The best opportunity for obtaining real benefits in mental health care lies in system reform based on the principles of early intervention and a priority focus on the developmental period of greatest need and capacity to benefit from investment, emerging adulthood. This by no means argues against investments in earlier or later life stage care, which are also essential. Indeed, international health and welfare organizations such as the World Health Organization43 and United Nations Children’s Fund44 recommend a strong focus on adolescent health, including mental health, and the provision of adolescent-friendly health services as necessary for future development and prosperity. A number of leaders, policymakers, and service developers are now working together to create international momentum to address the mental health needs of young people and their families (http://www.iaymh.org/).
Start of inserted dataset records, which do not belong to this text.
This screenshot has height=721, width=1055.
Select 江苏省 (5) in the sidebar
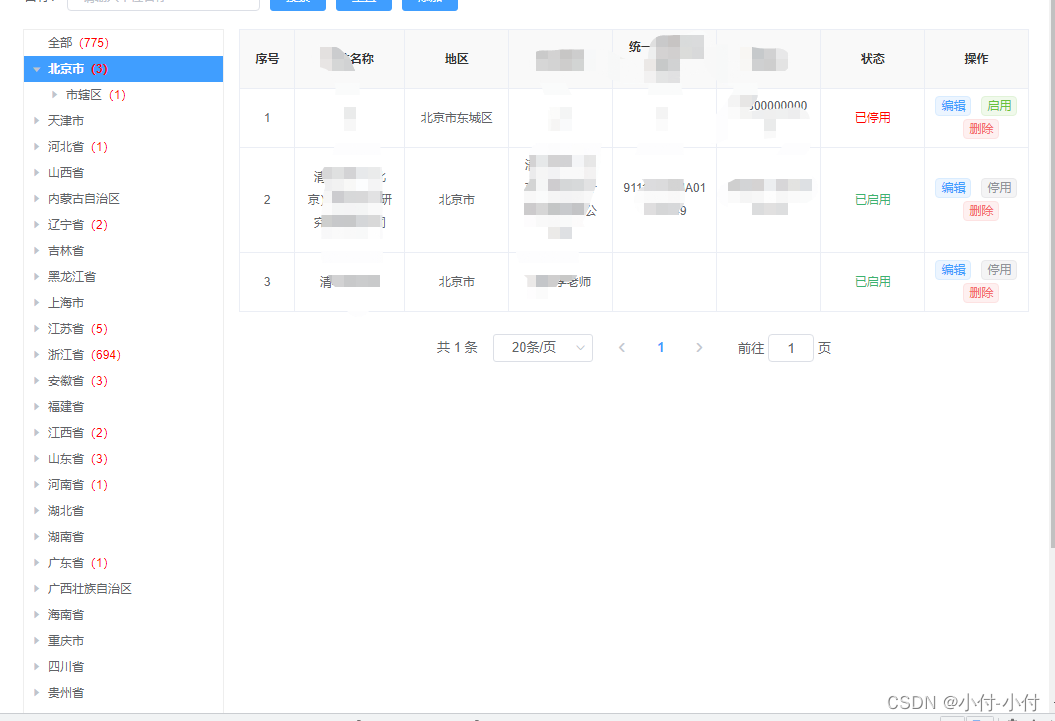[x=70, y=328]
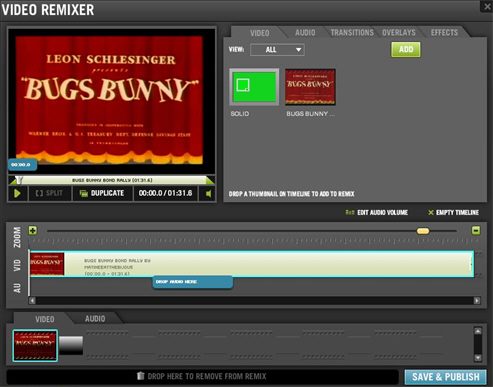Open the View: All dropdown

coord(277,50)
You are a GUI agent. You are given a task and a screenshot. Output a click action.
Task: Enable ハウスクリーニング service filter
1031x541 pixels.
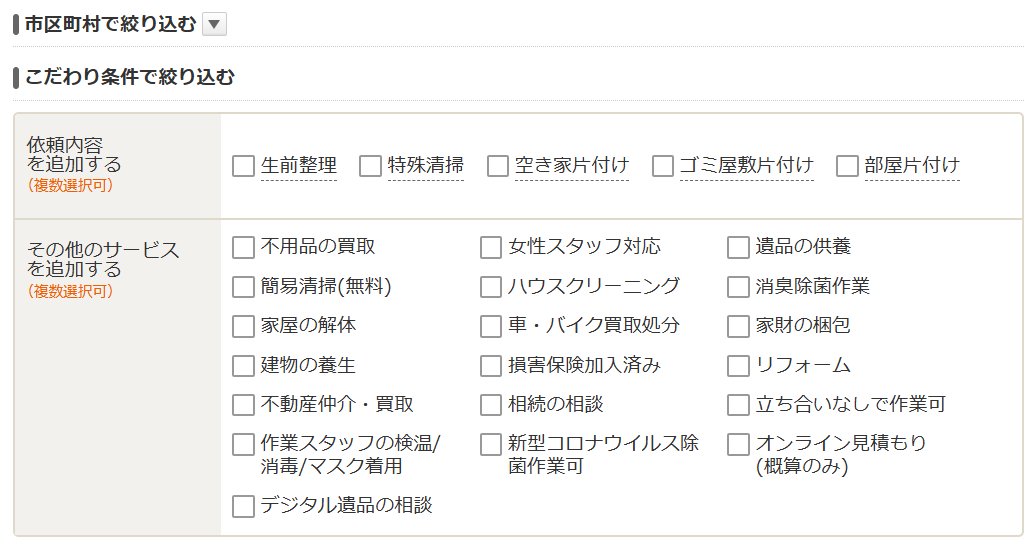pos(491,287)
The arguments for this type of transformational reform are resonating strongly with the community and with policymakers, and it is hoped that the 21st century clinical infrastructure and cultures of care, such as headspace, that result from these efforts will be able to reduce the lifelong impact of mental ill-health on our health, happiness, and prosperity over the next two decades and on into the future.

Disclosure

Professor McGorry is the Executive Director of Orygen, the National Centre of Excellence in Youth Mental Health. He played a leading role in the design and establishment of headspace, the National Youth Mental Health Foundation, and is currently the Director of the headspace Board. The author reports no other conflicts of interest in this work.